BNT126b2 shows a 2.1 fold decrease in neutralising B1.1.7(N501Yv.1) compared to SARS-CoV-2 source genome NC_045512.2. This makes it 52.4% less effective at treating the ‘UK variant’, a somewhat inconvenient truth given it is one of the two antivirals being injected to treat the ‘UK variant’.

For variants containing the E484K substitution – so B1.351 and B1.1.28 as well as B1.1.248(P1) – BNT126b2 shows a 6.7 fold decrease in neutralisation, making it 85.1% less effective. The K417N substitution in B1.351 created an even more significant inhibition of BNT126b2, which shows a 41.2 fold decrease in neutralising B1.351(N501Y.v2).

Inserting the geographical designations solely to reduce confusion around their nomenclature, BNT126b2’s efficacy is reduced by more than 50% against the ‘UK variant’, reduced by over 85% against the ‘Brazilian variant’ and reduced by over 97% against the ‘South African variant’.

This makes a mockery of the hubristic narcissism of Pfizer’s CEO who boasted in November that the results of late stage clinical trials of BNT126b2 were “a great day for humanity“. Considering it is ineffective against variants, ‘a complete waste of time‘ would have been more accurate.

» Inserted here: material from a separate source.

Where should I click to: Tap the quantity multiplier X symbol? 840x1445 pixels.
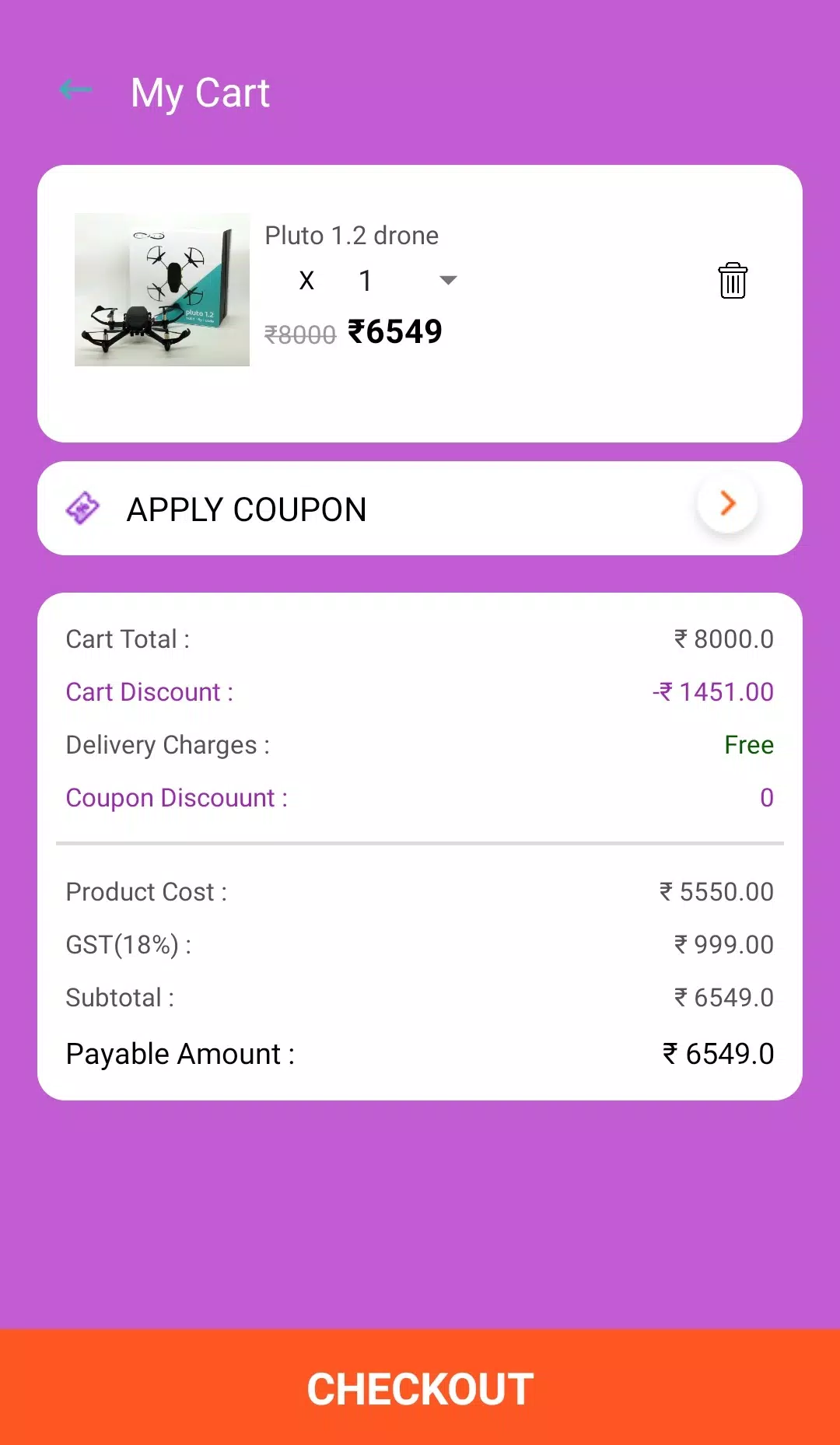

This is further proof that the S protein in general and the S1 subunit in particular are not effective targets for viral countermeasures. 

Garcia-Beltran et al. acknowledge that the scope of their study excludes cellular immunity but they correctly reference that “T cell immunity would not be restricted to spike-derived epitopes but also from other more abundant proteins such as nucleocapsid. As such, it would be reasonable to assume that T cell-mediated immunity elicited by infection would remain largely intact for circulating variants including B.1.351.

This reflects our view, as we first highlighted in November and expanded upon it in December 2020. There is far greater affinity to the structural nucleocapsid protein from CD4 Th & CD8 Tc cells as well as CD56 natural killer cells. The nucleocapsid protein is not subject to antigen shift or immunoevasion and is relatively static. Le Bert et al. [2020] concur in their identification of the greater significance of focusing upon cellular immunity through the T cell response to SARS-CoV-2 infection.

Th cells are also required to assist B cells in the production and subsequent proliferation of immunoglobulin isotypes M and G, as part of the humoral immune response. As BNT126b2 and ChAdOx1 both aim to stimulate IgG then without an effective T cell response, they are far less effective.

Conclusions.

BNT126b2 is significantly less effective against SARS-CoV-2 variants containing N501Y – including B1.1.7 (the ‘UK variant’) – and pretty much useless against those containing E484K and K417N (the ‘Brazilian variant’ and ‘South African variant’).

  • The S protein is not an effective target for viral countermeasures.
  • The N protein is an effective target for viral countermeasures.
  • Any effective viral countermeasure that aims to provide prophylactic protection must stimulate a T cell response, both to provide cellular immunity and to enable humoral immunity.